___ The input

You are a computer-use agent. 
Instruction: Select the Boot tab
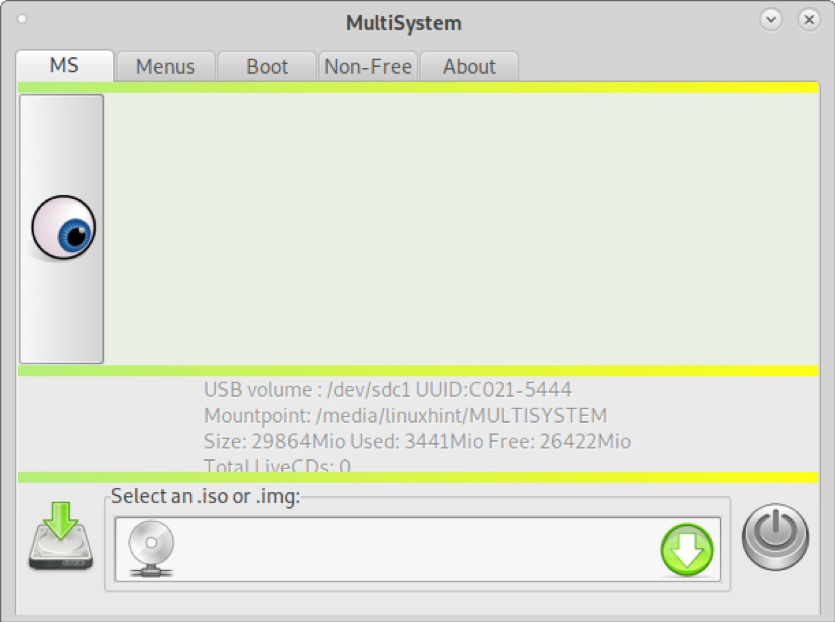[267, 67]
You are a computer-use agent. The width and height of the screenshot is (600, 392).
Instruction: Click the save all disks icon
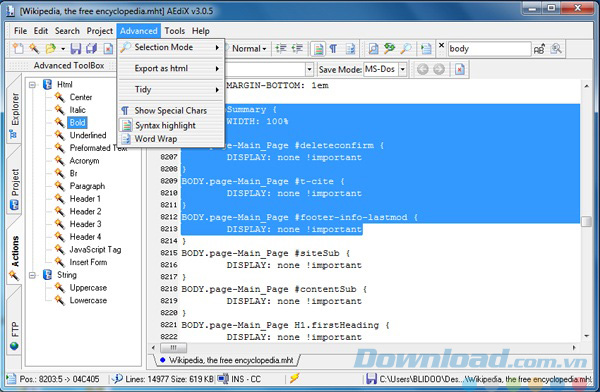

______

The task →
Output each line above exactly as it stands, omitting the pictures.

Answer to this exercise →
You are a computer-use agent. 
Instruction: Select the Boot tab
[267, 67]
You are a computer-use agent. The width and height of the screenshot is (600, 392).
Instruction: Click the save all disks icon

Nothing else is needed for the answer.